==== Document passage

By David Jolley
The webinar to India and beyond on Saturday was every bit as fascinating and moving as it could be. It was good to be reacquainted with colleagues still working in Wolverhampton – who told me they are looking after patients who remember me calling on them in our domiciliary clinics. Good times and a feeling of ‘family’.
Something like 400 people ‘attending’ and speakers from Japan, the UK and India. This was about health and loss of health amongst older people across the physical-mental health spectrum – with dementia featuring large.
India has a very big population – 1,380 million total, with 60 million aged 65+, near to the whole population of the UK. There may be 4 million people with dementia in India, while the UK is approaching one million. So, the numbers are there but for India it is matters relating to conception, childbirth, early years and youth, which are the main focus of healthcare planning and services. This is right and proper, so it is impressive that they and other middle-income and low-income countries are already taking such interest in the health and illnesses of older people, and especially the phenomenon of dementia.
By the1960s, the UK and other European counties had a large proportion of the population surviving into later life – about 15% being 65+ – and dementia had begun to swamp families and services. It was there, it had been known about as a phenomenon affecting older people, but there had been little interest or effort made to gain an understanding of its nature, causation or possible best treatment. The numbers and personal and societal costs made it an imperative.
Middle- and low-income countries now face similar challenges but with the benefit of what has been learned in 60 years.

========

Task statement — Copy the passage about the dementia webinar from "By the1960s, the" up to and including "in 60 years.".

==== Data under study

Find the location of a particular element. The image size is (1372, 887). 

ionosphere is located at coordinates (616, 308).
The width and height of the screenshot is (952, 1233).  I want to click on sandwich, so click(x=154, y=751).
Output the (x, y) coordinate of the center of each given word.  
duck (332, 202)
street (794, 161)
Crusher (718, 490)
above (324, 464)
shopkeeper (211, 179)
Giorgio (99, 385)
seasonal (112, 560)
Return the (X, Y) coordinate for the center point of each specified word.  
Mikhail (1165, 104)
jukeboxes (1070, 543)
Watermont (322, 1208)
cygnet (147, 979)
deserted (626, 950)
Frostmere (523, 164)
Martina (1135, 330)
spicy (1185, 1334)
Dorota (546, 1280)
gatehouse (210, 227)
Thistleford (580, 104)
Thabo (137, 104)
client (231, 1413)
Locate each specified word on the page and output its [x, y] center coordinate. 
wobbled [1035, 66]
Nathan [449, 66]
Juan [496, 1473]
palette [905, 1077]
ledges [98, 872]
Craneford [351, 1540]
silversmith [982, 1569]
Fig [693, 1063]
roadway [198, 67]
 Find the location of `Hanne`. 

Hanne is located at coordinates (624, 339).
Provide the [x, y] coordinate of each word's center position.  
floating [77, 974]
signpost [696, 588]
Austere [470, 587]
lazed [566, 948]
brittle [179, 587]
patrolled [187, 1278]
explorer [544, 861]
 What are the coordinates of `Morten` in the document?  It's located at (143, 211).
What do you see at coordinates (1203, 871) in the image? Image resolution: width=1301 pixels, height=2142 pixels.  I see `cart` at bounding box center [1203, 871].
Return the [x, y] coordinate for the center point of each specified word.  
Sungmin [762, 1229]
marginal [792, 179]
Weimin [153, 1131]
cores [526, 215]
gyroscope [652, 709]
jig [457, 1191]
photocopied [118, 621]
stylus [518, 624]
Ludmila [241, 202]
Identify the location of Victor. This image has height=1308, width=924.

========

Response —
By the1960s, the UK and other European counties had a large proportion of the population surviving into later life – about 15% being 65+ – and dementia had begun to swamp families and services. It was there, it had been known about as a phenomenon affecting older people, but there had been little interest or effort made to gain an understanding of its nature, causation or possible best treatment. The numbers and personal and societal costs made it an imperative.
Middle- and low-income countries now face similar challenges but with the benefit of what has been learned in 60 years.